SELECTED TEXT:
-- start --
Sunday, June 26, 2016

Helen Hollick - ON THE ACCOUNT, A New Jesamiah Acorne Sea Venture

Helen Hollick’s SEA WITCH VOYAGES series is a pirate-based adventure fantasy. A fine blend of Sharpe, Hornblower and Indiana Jones all stowed on one fine three-mast square rig
As one reviewer (the noted historical fiction author, Sharon Kay Penman) states so to the point:
"In the sexiest pirate contest, Captain Jesamiah Acorne gives Johnny Depp's Jack Sparrow a run for his money."

I happen to know how much author Helen Hollick adores her handsome pirate; a charming rogue who is tough to dislike even by landlubbers.

So, in order to dig a little deeper into his psyche, I asked to be allowed onboard the Sea Witch to speak with Jesamiah Acorne himself - knowing full well he is prone to fib a little when it suits his cause. (Laugh from Helen… “A little? That’s an understatement!”)
Me (trying to keep my stomach from shaming me even though the Sea Witch lies at anchor):
“Jesamiah, in your fourth voyage, Ripples In The Sand, Tiola, the love of your life, must resort to her secret powers to save you both from doom and death. Is she still part of this new, fifth venture of yours, On The Account?”

Jesamiah (his fierce countenance suddenly softening):
“What? I’d sail without her? Never! Well, probably never. Assuming she wants to come with me, of course. I get the feeling she could cheerfully drown me sometimes (grin). I’d probably deserve it! Sometimes. I do have some doubts during my latest Voyage though (On The Account). Jealous doubts. Tiola’s a beautiful woman and I’m not too keen on her over-friendliness to someone who joins us aboard Sea Witch - that’s the other love of my life: my ship.”
-- end --
RECORD EXTRACTS:
-- start --
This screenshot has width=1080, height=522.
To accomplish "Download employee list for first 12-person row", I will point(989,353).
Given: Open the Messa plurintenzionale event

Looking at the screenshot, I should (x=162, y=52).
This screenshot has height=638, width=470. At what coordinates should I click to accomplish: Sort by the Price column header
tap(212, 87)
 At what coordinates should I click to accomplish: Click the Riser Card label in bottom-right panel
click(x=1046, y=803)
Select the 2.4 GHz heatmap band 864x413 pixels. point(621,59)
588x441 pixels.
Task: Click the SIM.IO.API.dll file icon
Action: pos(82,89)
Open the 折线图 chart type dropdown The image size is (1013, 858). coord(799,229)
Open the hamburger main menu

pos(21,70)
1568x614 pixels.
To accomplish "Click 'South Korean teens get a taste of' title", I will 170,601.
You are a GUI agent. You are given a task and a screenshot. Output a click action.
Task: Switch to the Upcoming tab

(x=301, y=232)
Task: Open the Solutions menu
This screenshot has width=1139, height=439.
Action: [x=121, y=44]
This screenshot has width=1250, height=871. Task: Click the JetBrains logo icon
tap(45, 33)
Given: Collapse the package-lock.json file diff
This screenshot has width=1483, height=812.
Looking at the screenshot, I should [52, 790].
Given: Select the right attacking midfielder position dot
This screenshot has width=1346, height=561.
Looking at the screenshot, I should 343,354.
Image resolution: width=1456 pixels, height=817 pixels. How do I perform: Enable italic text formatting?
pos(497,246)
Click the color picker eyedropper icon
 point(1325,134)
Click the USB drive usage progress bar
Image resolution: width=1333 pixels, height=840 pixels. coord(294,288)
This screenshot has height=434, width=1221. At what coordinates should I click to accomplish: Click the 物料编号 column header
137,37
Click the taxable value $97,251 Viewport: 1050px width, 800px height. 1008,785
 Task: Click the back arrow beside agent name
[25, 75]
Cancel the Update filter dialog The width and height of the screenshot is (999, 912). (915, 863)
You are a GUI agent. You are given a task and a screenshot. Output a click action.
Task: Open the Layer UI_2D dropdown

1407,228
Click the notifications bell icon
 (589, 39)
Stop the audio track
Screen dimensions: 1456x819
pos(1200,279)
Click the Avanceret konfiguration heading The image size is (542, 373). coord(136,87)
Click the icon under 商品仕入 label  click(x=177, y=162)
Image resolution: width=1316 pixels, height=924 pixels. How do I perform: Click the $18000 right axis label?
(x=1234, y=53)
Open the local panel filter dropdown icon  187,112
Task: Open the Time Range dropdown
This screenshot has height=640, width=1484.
-- end --
STATED GOAL: In the post about Helen Hollick's pirate series, what does Jesamiah call the other love of his life besides Tiola?

EXPECTED OUTPUT: His ship, the Sea Witch.